Build a REST API proxy to integrate MLflow without SDK dependencies.

Deep Dive

AWS Machine Learning teams often use MLflow to manage the ML lifecycle, but many enterprises face integration challenges due to security policies and network restrictions that prevent direct SDK usage. To address this, AWS published a post demonstrating how to build a secure, lightweight Flask-based MLflow proxy service that provides HTTPS access to Amazon SageMaker MLflow. The solution eliminates the need for the MLflow SDK, enabling organizations to integrate MLflow with existing systems while preserving their security and infrastructure patterns.
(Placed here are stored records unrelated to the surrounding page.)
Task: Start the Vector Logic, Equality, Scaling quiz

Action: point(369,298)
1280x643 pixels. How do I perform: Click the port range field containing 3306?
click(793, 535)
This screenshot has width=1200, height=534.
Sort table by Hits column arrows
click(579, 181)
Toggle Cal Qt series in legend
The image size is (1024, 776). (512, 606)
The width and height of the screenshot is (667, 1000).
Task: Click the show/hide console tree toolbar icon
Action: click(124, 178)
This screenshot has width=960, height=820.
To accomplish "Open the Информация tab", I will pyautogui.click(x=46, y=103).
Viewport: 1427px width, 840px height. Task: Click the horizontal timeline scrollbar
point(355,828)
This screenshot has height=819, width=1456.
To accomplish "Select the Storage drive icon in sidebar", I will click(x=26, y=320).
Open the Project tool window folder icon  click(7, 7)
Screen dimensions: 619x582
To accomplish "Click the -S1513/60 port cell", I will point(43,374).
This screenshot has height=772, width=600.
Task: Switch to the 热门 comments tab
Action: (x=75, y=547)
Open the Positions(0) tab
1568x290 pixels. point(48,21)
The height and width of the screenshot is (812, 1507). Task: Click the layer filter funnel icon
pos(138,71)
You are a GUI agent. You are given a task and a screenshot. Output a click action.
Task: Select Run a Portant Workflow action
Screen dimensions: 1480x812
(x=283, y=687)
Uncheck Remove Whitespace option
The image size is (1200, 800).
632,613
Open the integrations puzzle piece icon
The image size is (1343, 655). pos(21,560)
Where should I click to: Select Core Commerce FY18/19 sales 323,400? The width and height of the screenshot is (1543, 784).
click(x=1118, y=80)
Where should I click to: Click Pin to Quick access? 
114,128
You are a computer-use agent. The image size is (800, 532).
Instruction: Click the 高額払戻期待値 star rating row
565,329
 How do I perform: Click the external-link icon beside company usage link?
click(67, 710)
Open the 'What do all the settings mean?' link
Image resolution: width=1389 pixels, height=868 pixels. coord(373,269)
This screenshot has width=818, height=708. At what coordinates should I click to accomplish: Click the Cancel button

The architecture consists of three components: an AWS Application Load Balancer (ALB) for traffic distribution and SSL termination, a Python Flask application that handles authentication via AWS IAM, URL pre-signing, and request transformation, and Amazon SageMaker MLflow (both managed Tracking Server and serverless MLflowApp modes). The request flow involves clients sending HTTPS requests to the ALB, which routes them to the Flask proxy. The proxy transforms requests into authenticated AWS API calls, pre-signs URLs, and communicates with SageMaker MLflow endpoints. This setup allows secure, standards-based integration without modifying existing enterprise workflows, reducing implementation complexity and maintenance overhead.

Key Points
  • Flask-based proxy provides HTTPS access to SageMaker MLflow without the MLflow SDK
  • Uses ALB for traffic distribution, SSL termination, and custom domain support
  • Handles AWS IAM authentication and URL pre-signing for secure request transformation

Why It Matters

Enables enterprises to integrate SageMaker MLflow securely with legacy systems, bypassing SDK restrictions and maintaining compliance.